Pols come courting at Latino conference

August 7, 2005
NATALIA MUNOZ

In the heart of Philadelphia, powerful political leaders brought boxes of chocolate and flowers to court the Latino vote.

In reality, the chocolate was their sweet talk and the flowers their accomplishments.

To the 2,500 attendees at the annual National Council of La Raza conference, it was a date with destiny.

The mainstream has recognized that Latinos are mainstream. The U.S. Census estimates that Hispanics will be the largest ethnic group in just 50 years, with more than 100 million people. Parties that want to have fun have to invite Latinos to the dance.

The future arrived a long time ago for Hispanics, who with every election occupy more seats of government. U.S. Sens. Mel Martinez, R-Fla., and Ken Salazar, D-Colo., are newcomers in Congress, joining almost two dozen Latino representatives already there.

It was fitting that this year's conference was held in the city where the Constitution was signed.

Sen. Hillary Rodham Clinton, D-N.Y., was the sole American speaker to be received like a hero. From immigration reform to health care for everyone, she touched all the right chords.

U.S. Education Secretary Margaret Spellings boasted that her brainchild, the No Child Left Behind Act, was helping Hispanics get ahead.

U.S. Commerce Secretary Carlos Gutierrez exulted CAFTA, the Central American Free Trade Agreement, as a stabilizing force in a region wracked by dictatorships and civil wars.

Gutierrez bragged that the GOP doesn't talk about how diverse it is, it just is. President Bush's administration certainly is the most diverse in history. Latinos, Asians and African-Americans hold high offices on his watch.

Former Vermont Gov. Howard Dean, chairman of the Democratic National Committee, was received like a brother, while Ken Mehlman, chair of the Republican National Committee, bravely endured the weird cousin reception.

Had the conference taken place in Miami, the inverse would have occurred.

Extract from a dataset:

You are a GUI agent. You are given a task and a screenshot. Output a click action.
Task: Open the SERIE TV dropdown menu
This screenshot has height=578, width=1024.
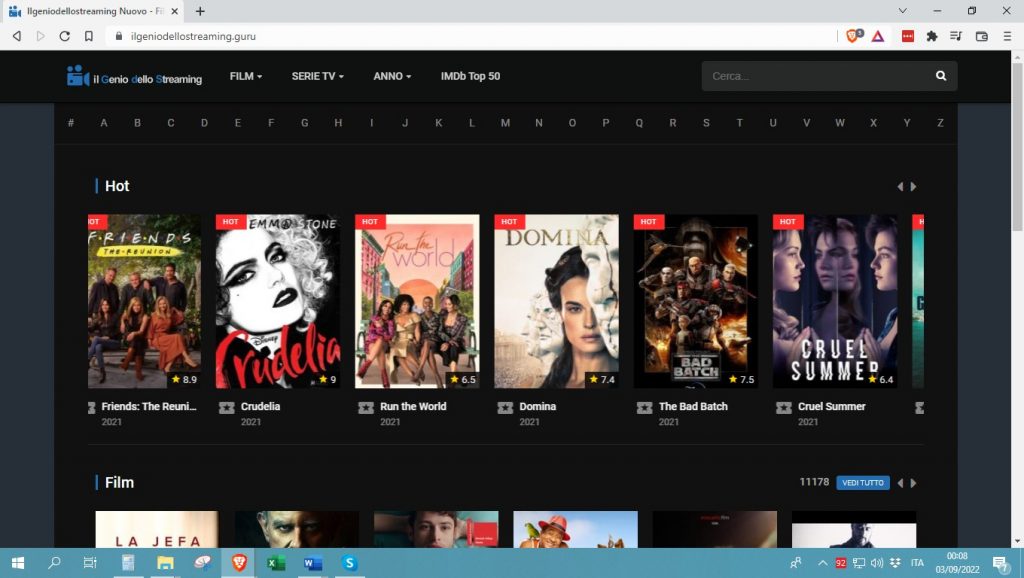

There, Hispanics tend to be GOP conservatives. In reality, the Latino voting bloc is more like an American pie, with every slice representing a range of liberalism and conservatism.

In 2004, 7.6 million Latinos voted. More than 16 million were eligible to vote and every month about 9,000 Latinos turn 18. The parties are vying to win over these voters.

In 2004, the Democratic Party thought it had the Latino vote in its hands. It did, but it was really sand running through its fingers. The Republicans, through truly bilingual Web sites and outreach, built impenetrable sand castles which fortified their effort.

Dean said 2008 will be different. "We've realigned the DNC so the leadership looks like the rest of the country," Dean said. "We're hiring people from all over the country."

He warned the audience that Bush's next target will be immigrants. Anti-immigration movements are gaining more publicity. The Minute Men, a self-described armed citizens group that patrols the Arizona border, was praised recently by California Gov. Arnold Schwarzenegger, an Austrian who became an American citizen in 1983. Bush, however, has called the group nothing more than vigilantes.

Mehlman took on those issues as well. He said Bush's commitment to education surpassed former President Clinton's, a man Republicans pummeled in the 1990s and today evoke repeatedly to win over undecided voters.

On Social Security, he again said the magic word, quoting Clinton from a 1998 speech in which he said that the crisis in social safety net would affect every American. But Clinton said that before leaving office with a $5 trillion surplus, which under Bush became a $2 trillion deficit.

Double-speak on both sides is the language of politics. Good thing most Latinos are bilingual. Learning a third is a piece of cake.